Goethe in the Roman Campagna. 1787, by Tischbein; The Strasbourg Clock, 1589, by Isaac Habrecht / pic: © U. Edelmann – Städel Museum – ARTOTHEK

E proseguendo nel percorso uno non può non chiedersi con l’avvicinarsi del XX secolo come i curatori avrebbero affrontato l’Olocausto – se l’avrebbero affrontato affatto o se avrebbero altato a piedi pari quel periodo di orrore e vergogna. E così quando si arriva alla replica delle porte di Buchenwald, vicino a Weimar, la città di Goethe- l’emozione è forte. Una semplice stanza bianca al cui centro è un panca che invita alla sosta e alla riflessione davanti alla replica del cancello di Buchenwald il cui motto Jedem das Seine, (a ciascuno il suo) fa congelare il sangue nelle vene. Sul muro una mota dei curatori dice non ci sono abbastanza parole per descrivere l’Olocausto.
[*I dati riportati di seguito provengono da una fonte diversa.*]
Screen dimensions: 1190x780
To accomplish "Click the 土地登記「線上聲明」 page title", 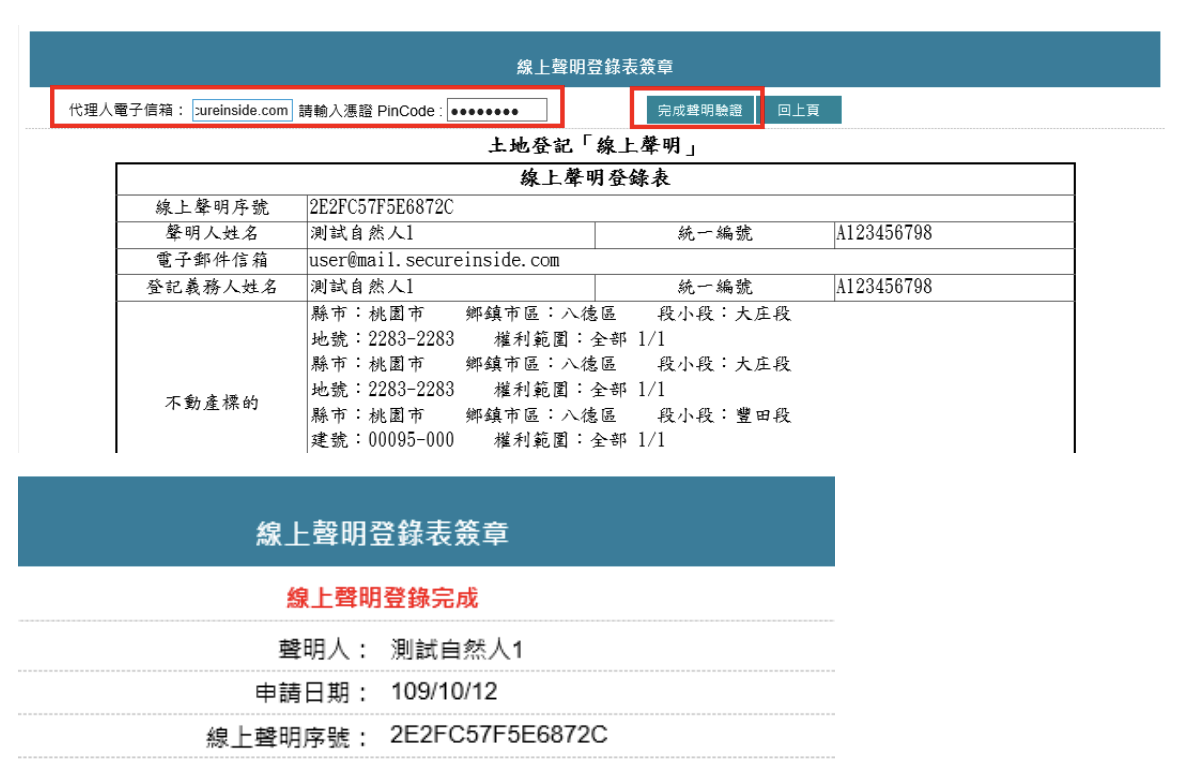I will pyautogui.click(x=594, y=147).
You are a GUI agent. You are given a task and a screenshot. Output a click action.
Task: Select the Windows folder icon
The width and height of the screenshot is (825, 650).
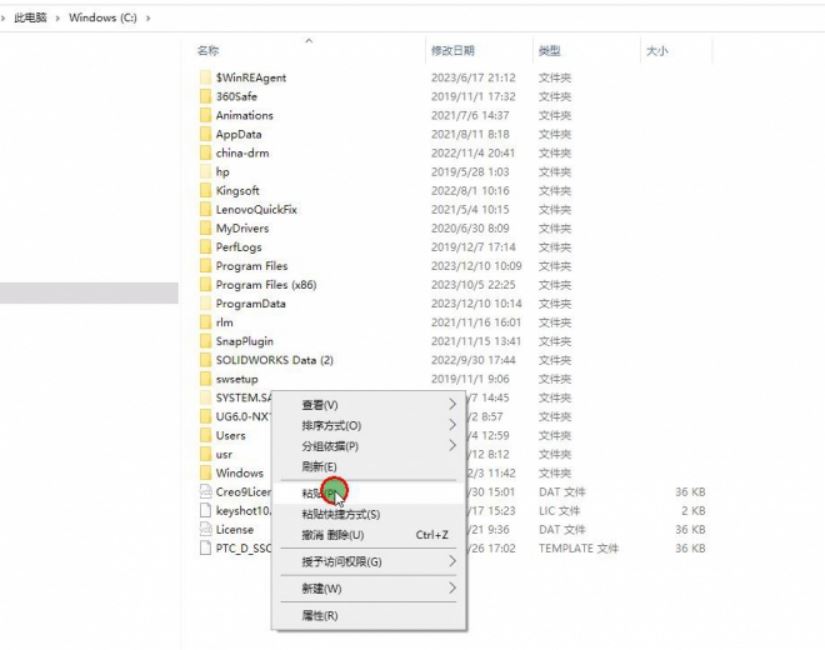coord(205,473)
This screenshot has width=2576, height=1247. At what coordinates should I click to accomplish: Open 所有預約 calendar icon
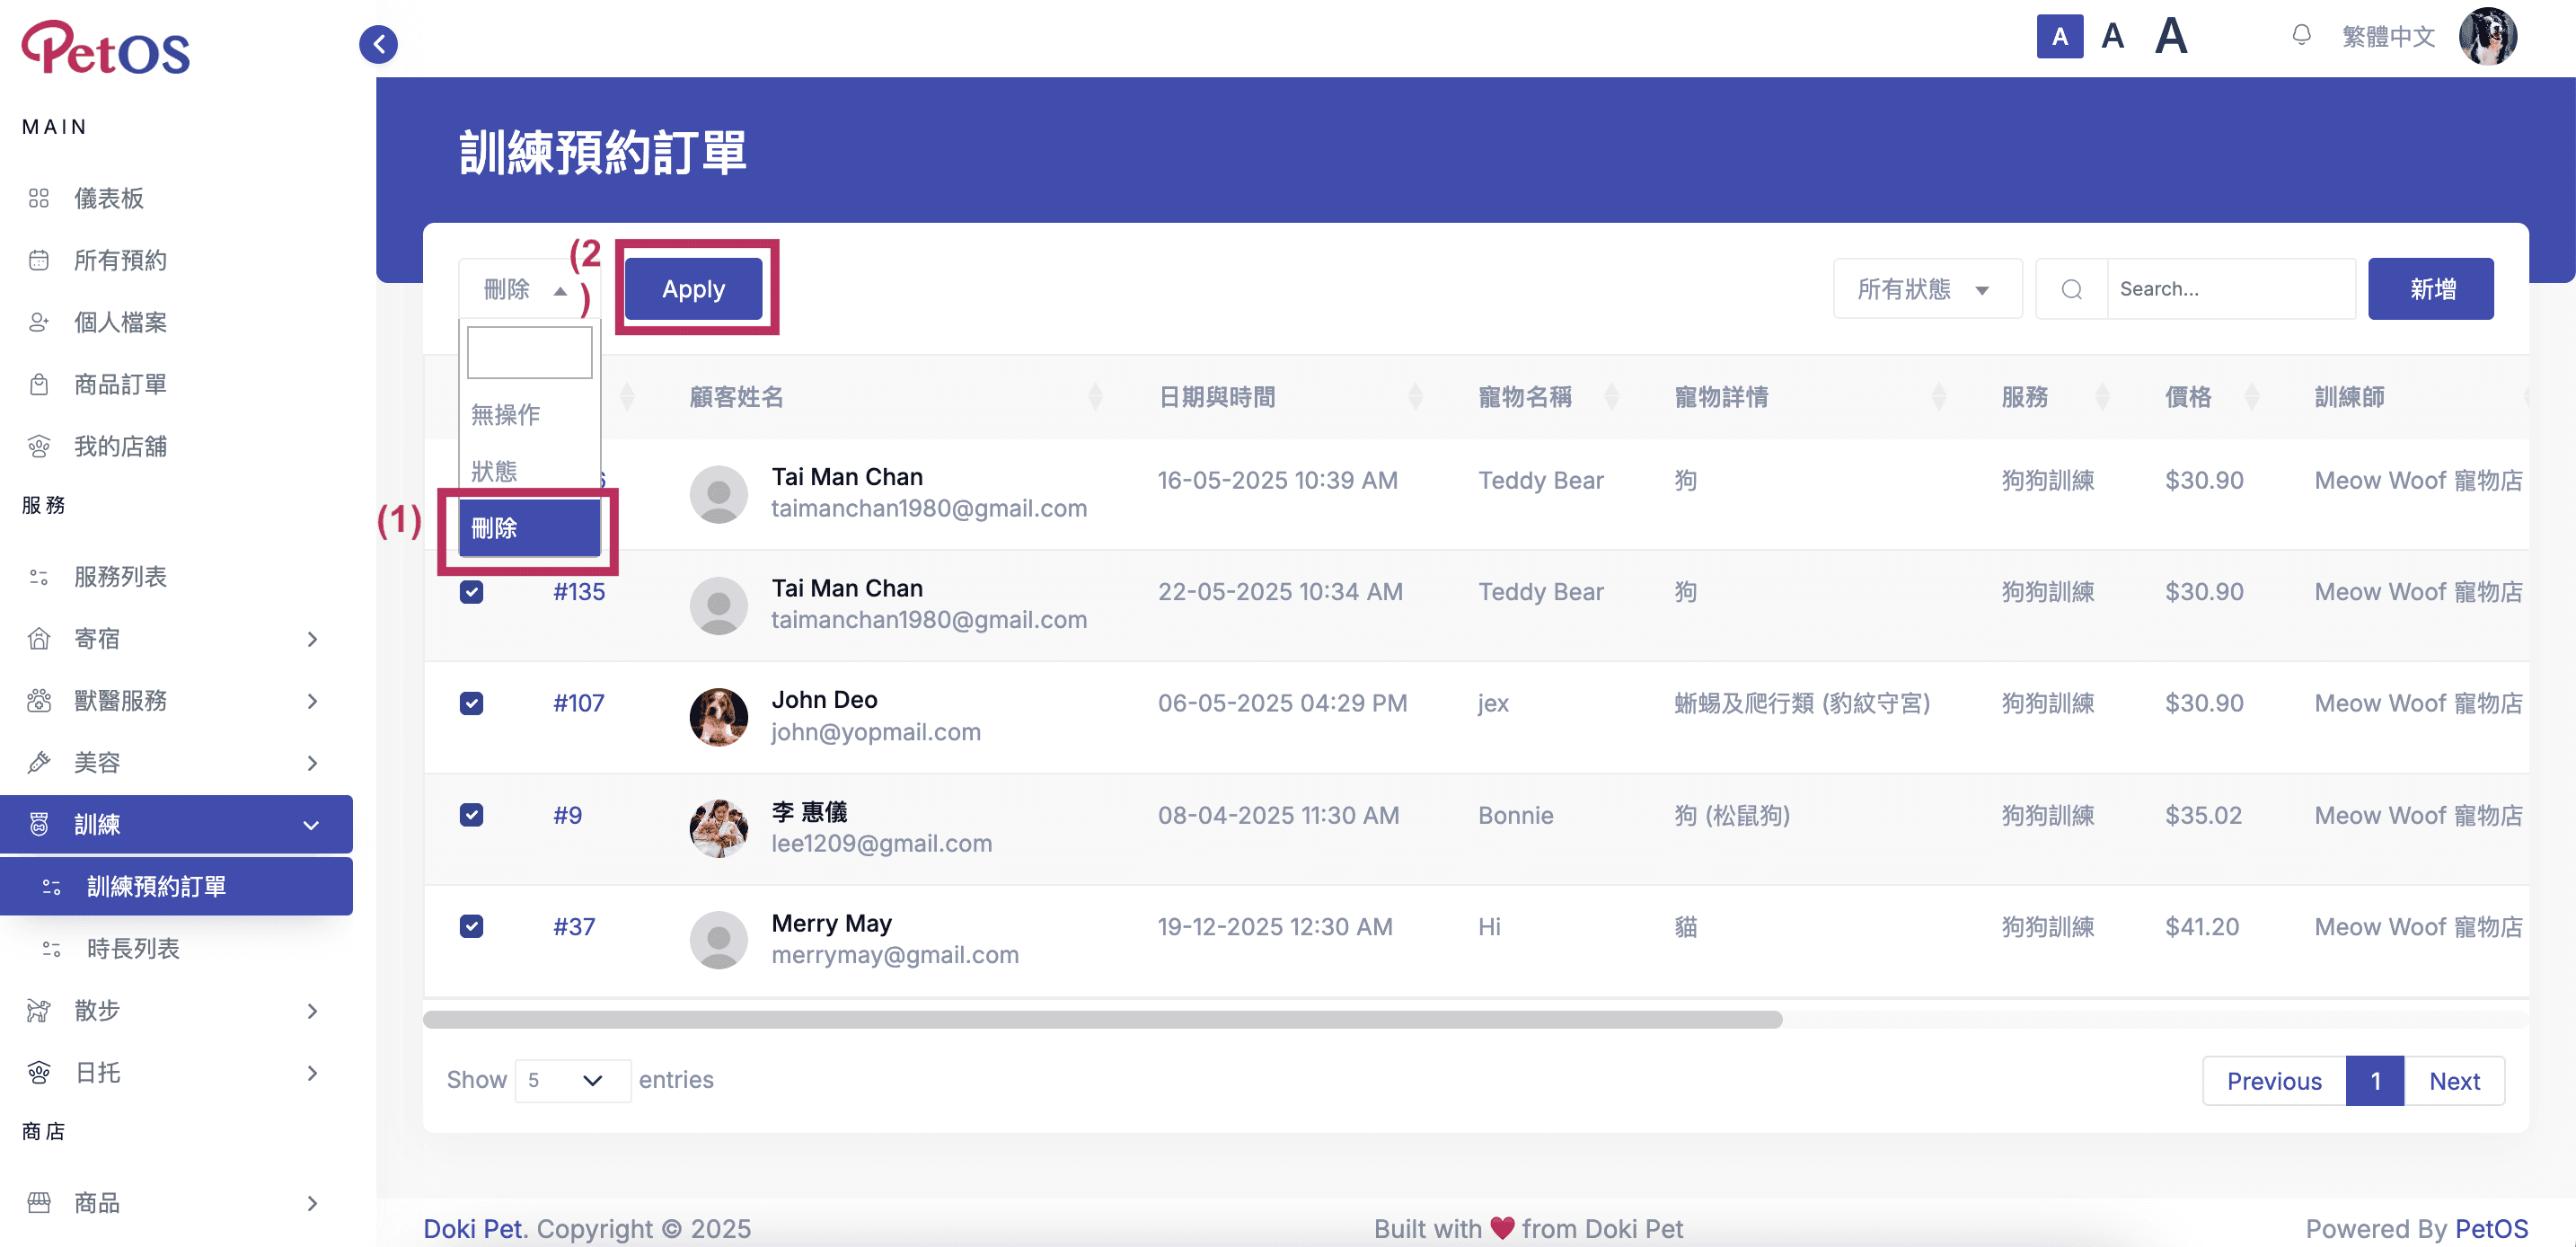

E se questo è palesemente inesatto (fatevi un giro all’Imperial War Museum di Londra dove un intero pieno
è dedicato a questa tragedia), la forza emotiva di questo “mausoleo” è di una violenza inaudita nella sua assoluta semplicità. Ancora di più se si pensa che l’artista ebreo incaricato di creare le porte, apparteneva al tanto odiato Bauhaus e utilizza per la scritta proprio i caratteri tipografici. Ride bene chi ride ultimo mi è venuto da pensare. Umorismo nero, anzi nerissimo.
Certo, lo spazio angusto non aiuta il layout della mostra, così come la l’abbondanza di testo che rallenta il ritmo del percorso. Ma ne vale la pena. Per imparare, per rimettere tutto in prospettiva. Ma soprattutto per capire.